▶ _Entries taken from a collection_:
⟨
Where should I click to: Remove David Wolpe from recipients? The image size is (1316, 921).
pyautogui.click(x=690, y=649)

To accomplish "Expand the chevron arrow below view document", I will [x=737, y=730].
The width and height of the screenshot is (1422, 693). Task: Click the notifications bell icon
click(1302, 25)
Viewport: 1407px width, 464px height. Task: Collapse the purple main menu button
⟩
⟨
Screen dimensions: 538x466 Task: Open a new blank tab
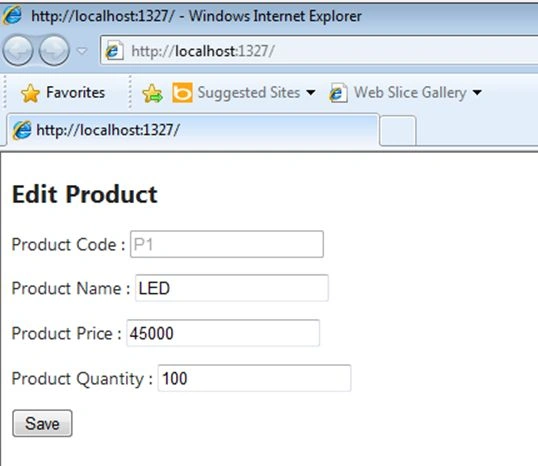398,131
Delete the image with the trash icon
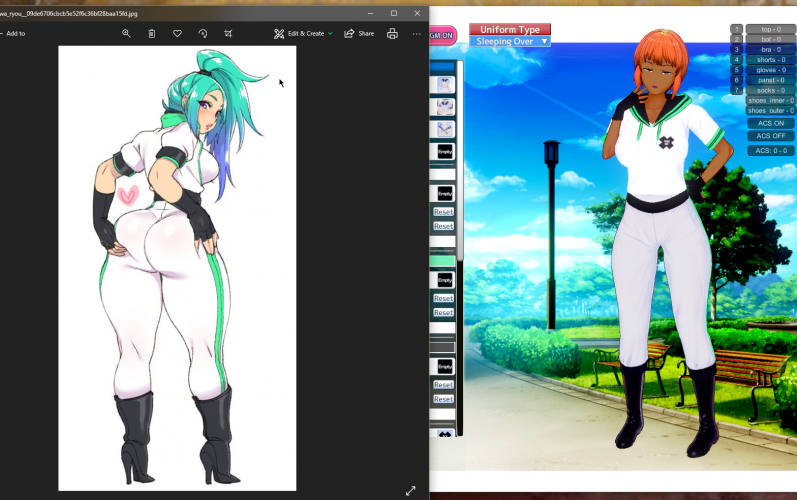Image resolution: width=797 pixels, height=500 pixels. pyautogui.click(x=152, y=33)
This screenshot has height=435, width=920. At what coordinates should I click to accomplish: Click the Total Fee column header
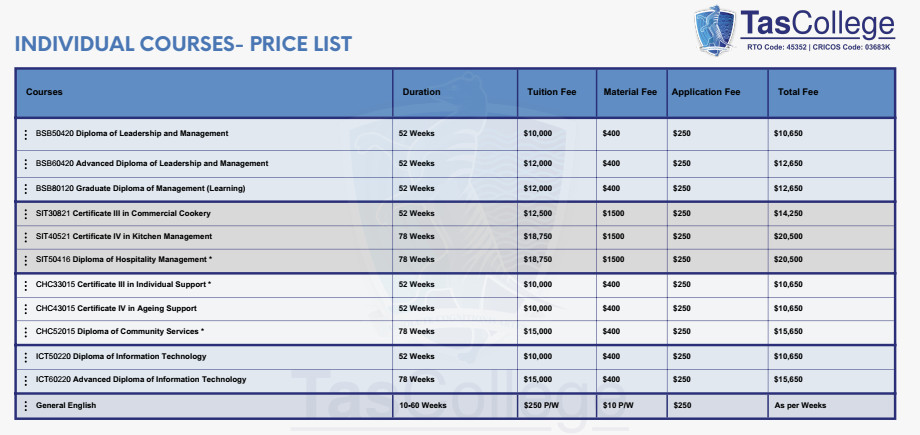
⟩
⟨
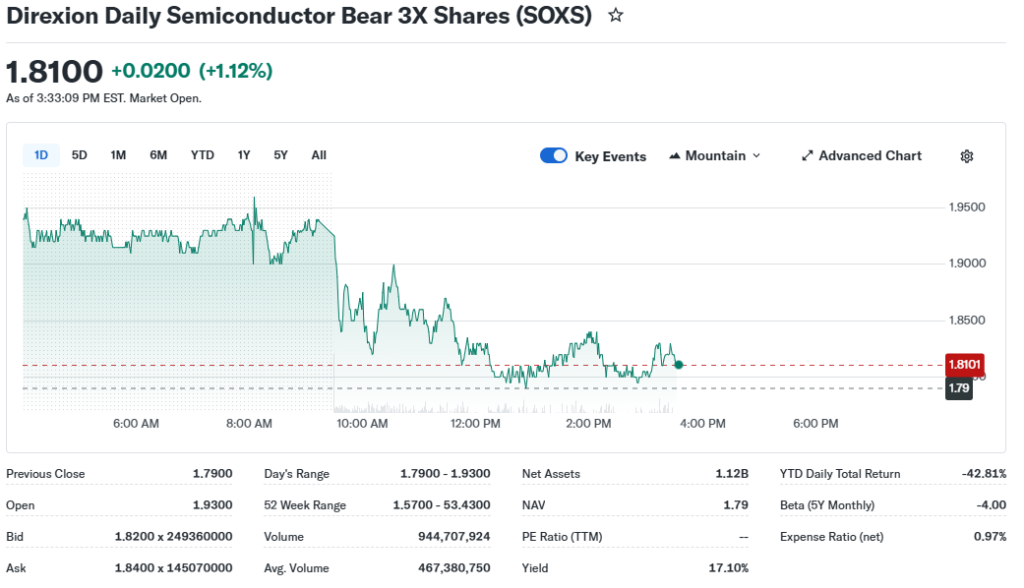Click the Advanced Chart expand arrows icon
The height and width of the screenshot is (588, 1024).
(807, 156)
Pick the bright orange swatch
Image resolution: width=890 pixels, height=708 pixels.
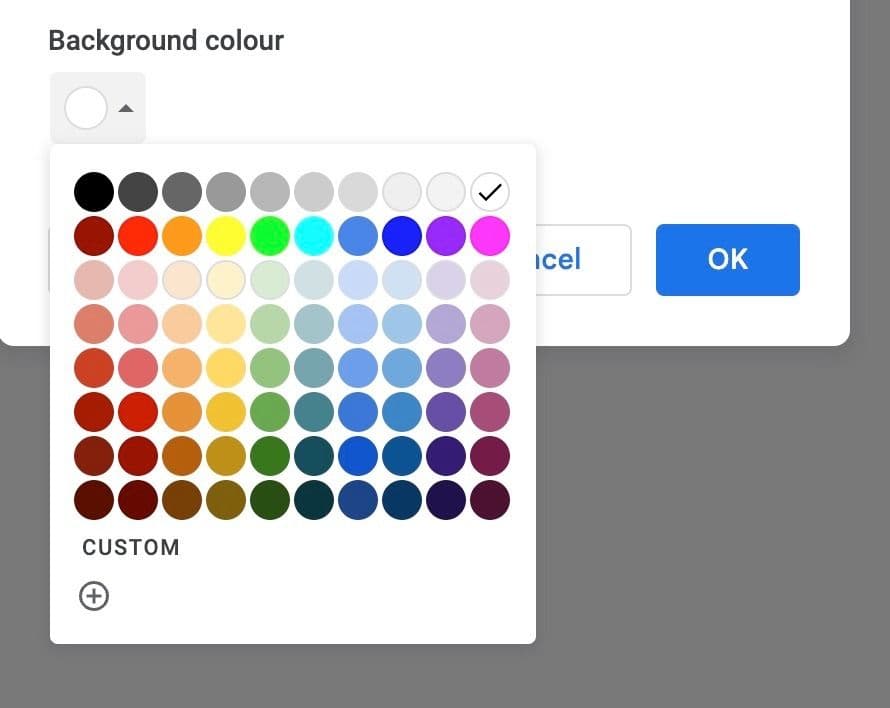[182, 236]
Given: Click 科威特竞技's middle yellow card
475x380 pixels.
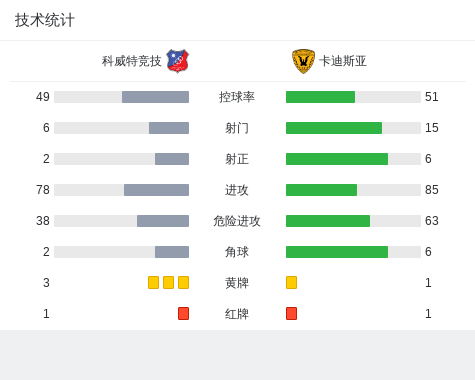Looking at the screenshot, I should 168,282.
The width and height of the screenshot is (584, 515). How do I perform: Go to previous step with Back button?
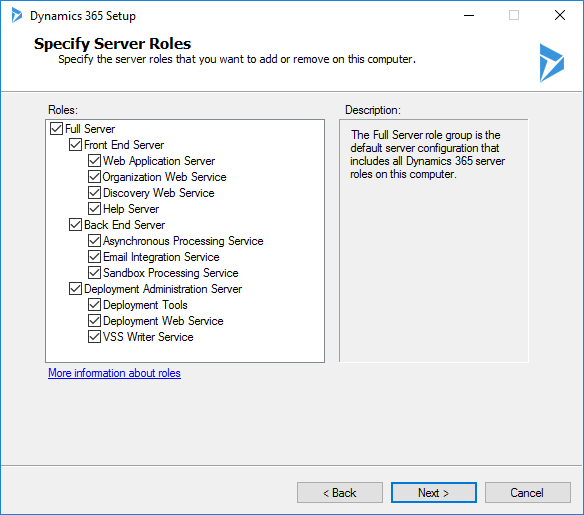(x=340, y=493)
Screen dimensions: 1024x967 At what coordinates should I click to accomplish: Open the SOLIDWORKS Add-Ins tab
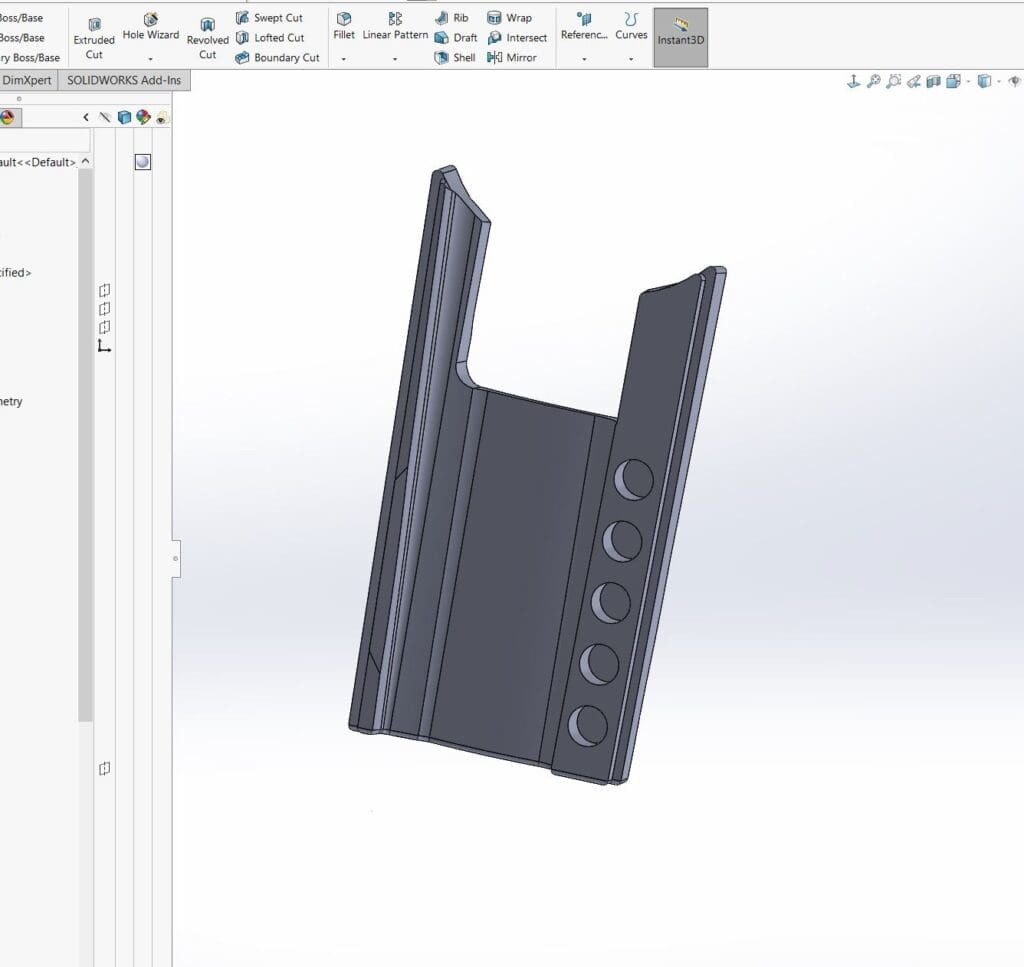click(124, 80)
⟩
▶ _GOAL OF THE EXERCISE_:
Extract from the records above the lines from the one containing "Where should I" to the one containing "Viewport: 1407px width, 464px", both lines included, exactly as they appear and with nothing else.

▶ _RESPONSE BELOW_:
Where should I click to: Remove David Wolpe from recipients? The image size is (1316, 921).
pyautogui.click(x=690, y=649)

To accomplish "Expand the chevron arrow below view document", I will [x=737, y=730].
The width and height of the screenshot is (1422, 693). Task: Click the notifications bell icon
click(1302, 25)
Viewport: 1407px width, 464px height. Task: Collapse the purple main menu button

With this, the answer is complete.